EXERCISE TASKS:
A: Print the part of the blog post on Greek verse anthologies that starts with "Saturday, March 20, 2021" and goes on through "between, remain constant.".
B: In the blog post on Greek verse anthologies, who edited The Oxford Book of Greek Verse in Translation?
C: Go on with the blog post about Greek verse anthologies, picking up after its final line.

>> begin TEXT PASSAGE

Showing posts with label Walter Headlam. Show all posts
Showing posts with label Walter Headlam. Show all posts

Saturday, March 20, 2021

Fragments

Recently I've been spending time with The Oxford Book of Greek Verse in Translation.  Published in 1938, and edited by T. F. Higham and C. M. Bowra, it contains short lyric poems and epigrams, as well as excerpts from epics, long poems, and plays.  Whenever I visit the Greek world I am reminded that human nature has never changed, and never will.  Our capacities for good and evil, nobility and folly, and everything in between, remain constant. 

Another anthology of Greek verse to which I often return is F. L. Lucas' Greek Poetry for Everyman.  The epigraph of the volume consists of an untitled poem by Lucas:

Where lowlands stretch for ever,
Rank pasture, mud-banked river,
And bullocks flick and browse,
     And flies carouse;
Or the city's smoke-pall thickens
And the sullied sunlight sickens --
There the heart cries "How far
     The mountains are!"

Till, on some windless even,
Vast cloud-peaks rampart Heaven,
And sunset hues with rose
     Their timeless snows;
Above this age's shuffle,
Its buzz, and rush, and scuffle,
So towers, far off, at peace,
     The world of Greece.

>> end TEXT PASSAGE
>> begin DATA

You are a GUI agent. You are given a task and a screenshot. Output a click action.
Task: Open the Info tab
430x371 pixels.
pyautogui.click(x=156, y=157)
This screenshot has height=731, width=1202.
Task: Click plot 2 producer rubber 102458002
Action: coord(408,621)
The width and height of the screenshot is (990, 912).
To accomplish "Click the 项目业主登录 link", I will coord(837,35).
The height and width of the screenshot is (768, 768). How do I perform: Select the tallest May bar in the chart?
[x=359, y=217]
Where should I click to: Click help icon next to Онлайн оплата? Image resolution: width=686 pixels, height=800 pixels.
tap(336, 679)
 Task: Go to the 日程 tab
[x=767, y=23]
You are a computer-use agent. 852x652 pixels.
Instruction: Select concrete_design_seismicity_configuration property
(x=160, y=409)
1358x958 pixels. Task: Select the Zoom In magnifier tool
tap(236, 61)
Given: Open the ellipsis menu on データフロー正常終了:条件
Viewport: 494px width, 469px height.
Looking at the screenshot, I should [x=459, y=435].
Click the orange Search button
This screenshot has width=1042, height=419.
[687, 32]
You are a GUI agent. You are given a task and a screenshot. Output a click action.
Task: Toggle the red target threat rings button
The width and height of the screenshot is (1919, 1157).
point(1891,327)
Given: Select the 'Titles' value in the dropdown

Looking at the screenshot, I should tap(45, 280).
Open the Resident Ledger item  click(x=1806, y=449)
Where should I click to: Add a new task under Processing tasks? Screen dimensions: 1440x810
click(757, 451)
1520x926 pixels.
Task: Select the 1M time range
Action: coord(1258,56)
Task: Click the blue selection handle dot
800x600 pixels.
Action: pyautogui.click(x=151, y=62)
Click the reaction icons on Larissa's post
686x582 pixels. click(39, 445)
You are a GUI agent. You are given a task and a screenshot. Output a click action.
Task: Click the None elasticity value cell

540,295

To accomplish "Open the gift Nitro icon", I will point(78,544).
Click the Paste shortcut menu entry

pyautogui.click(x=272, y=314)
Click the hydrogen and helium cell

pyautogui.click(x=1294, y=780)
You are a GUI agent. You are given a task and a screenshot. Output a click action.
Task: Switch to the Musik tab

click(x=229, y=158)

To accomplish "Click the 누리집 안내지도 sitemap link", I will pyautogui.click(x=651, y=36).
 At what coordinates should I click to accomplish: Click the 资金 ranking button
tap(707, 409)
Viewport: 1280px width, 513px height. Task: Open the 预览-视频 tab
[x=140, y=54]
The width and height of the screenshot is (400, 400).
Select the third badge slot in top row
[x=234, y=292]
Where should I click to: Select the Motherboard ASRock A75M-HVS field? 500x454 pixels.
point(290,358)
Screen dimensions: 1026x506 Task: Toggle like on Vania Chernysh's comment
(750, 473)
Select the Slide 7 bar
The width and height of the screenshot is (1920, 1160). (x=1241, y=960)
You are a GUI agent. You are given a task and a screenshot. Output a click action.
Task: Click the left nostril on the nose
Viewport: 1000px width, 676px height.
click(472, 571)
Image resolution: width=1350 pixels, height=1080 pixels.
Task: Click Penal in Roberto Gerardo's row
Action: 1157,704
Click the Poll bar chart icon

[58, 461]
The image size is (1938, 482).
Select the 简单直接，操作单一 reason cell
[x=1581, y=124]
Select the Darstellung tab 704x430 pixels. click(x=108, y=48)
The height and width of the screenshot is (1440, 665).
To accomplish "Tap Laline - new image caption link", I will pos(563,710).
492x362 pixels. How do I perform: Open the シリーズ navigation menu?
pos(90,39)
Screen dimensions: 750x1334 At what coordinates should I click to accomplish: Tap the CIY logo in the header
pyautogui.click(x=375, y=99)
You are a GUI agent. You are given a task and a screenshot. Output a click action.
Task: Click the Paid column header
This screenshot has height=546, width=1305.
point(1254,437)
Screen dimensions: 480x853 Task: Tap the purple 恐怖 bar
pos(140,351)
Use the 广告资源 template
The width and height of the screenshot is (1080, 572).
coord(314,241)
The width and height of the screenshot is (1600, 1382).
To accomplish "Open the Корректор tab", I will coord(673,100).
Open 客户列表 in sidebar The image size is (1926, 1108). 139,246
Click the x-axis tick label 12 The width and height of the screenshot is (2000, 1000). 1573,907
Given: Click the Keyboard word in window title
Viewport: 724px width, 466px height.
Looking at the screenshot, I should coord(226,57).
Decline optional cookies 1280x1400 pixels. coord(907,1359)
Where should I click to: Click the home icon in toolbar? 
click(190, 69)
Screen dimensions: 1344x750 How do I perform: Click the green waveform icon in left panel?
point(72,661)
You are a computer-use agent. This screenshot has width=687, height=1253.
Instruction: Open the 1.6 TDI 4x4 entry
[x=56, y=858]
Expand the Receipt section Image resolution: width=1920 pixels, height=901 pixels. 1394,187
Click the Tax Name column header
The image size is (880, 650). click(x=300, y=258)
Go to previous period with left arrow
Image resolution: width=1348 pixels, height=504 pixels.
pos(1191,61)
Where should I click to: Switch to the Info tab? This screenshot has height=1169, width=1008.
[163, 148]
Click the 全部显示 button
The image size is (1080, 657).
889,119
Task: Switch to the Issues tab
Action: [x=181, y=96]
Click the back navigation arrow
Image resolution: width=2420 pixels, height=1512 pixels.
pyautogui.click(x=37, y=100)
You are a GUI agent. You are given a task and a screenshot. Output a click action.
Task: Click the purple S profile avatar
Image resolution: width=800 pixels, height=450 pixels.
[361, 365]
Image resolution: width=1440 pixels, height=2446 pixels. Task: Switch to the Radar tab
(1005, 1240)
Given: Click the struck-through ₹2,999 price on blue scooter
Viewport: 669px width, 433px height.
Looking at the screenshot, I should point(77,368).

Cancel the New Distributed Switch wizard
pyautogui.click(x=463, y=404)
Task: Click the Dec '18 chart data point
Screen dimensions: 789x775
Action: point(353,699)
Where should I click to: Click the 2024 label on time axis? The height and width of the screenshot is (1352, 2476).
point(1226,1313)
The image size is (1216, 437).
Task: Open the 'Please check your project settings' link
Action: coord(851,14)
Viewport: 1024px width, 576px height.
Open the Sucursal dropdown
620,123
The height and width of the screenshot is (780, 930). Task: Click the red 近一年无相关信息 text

>> end DATA

EXPECTED RESULTS:
A:
Saturday, March 20, 2021

Fragments

Recently I've been spending time with The Oxford Book of Greek Verse in Translation.  Published in 1938, and edited by T. F. Higham and C. M. Bowra, it contains short lyric poems and epigrams, as well as excerpts from epics, long poems, and plays.  Whenever I visit the Greek world I am reminded that human nature has never changed, and never will.  Our capacities for good and evil, nobility and folly, and everything in between, remain constant.

B: T. F. Higham and C. M. Bowra

C:
F. L. Lucas (editor and translator), Greek Poetry for Everyman (J. M. Dent 1951), page vii.

By returning to the verse of ancient Greece (and of the Hellenistic world) am I abandoning the modern world, while romanticizing -- or imagining -- a world of golden light that may have never existed?  But of course.  Why not?

Leopold Rothaug (1868-1959), "Classical Landscape" (1939)

Beauty and Truth present themselves to us in fragments, not all at once in a seamless web.  If such a seamless web exists, it is beyond our ken in this World.  Now and then we glimpse scattered threads, or what might be emerging patterns.  To use a phrase from William James which I quoted in my most recent post: "higher energies filter in."  (William James, The Varieties of Religious Experience: A Study in Human Nature (Longmans, Green, and Co. 1902), page 519.)  Still, fragmentary Beauty and Truth are enough to keep one occupied for a lifetime.

Such is the case with Greek verse, a great deal of which survives only in fragments: the lovely, beguiling, affecting remnants of otherwise lost poems and plays.  In returning to The Oxford Book of Greek Verse in Translation this time around, I have been reading fragments of plays, known only by their titles (if that) and a few surviving scattered lines.  The lines quoted hereafter all come from these vanished works.  Unavoidably out of context, but, in their isolation, gemlike.

Last peaks of the world, beyond all seas,
Wellsprings of night, and gleams of opened heaven,
The old garden of the sun.

Sophocles (translated by Gilbert Murray), in T. F. Higham and C. M. Bowra, The Oxford Book of Greek Verse in Translation (Oxford University Press 1938), page 385.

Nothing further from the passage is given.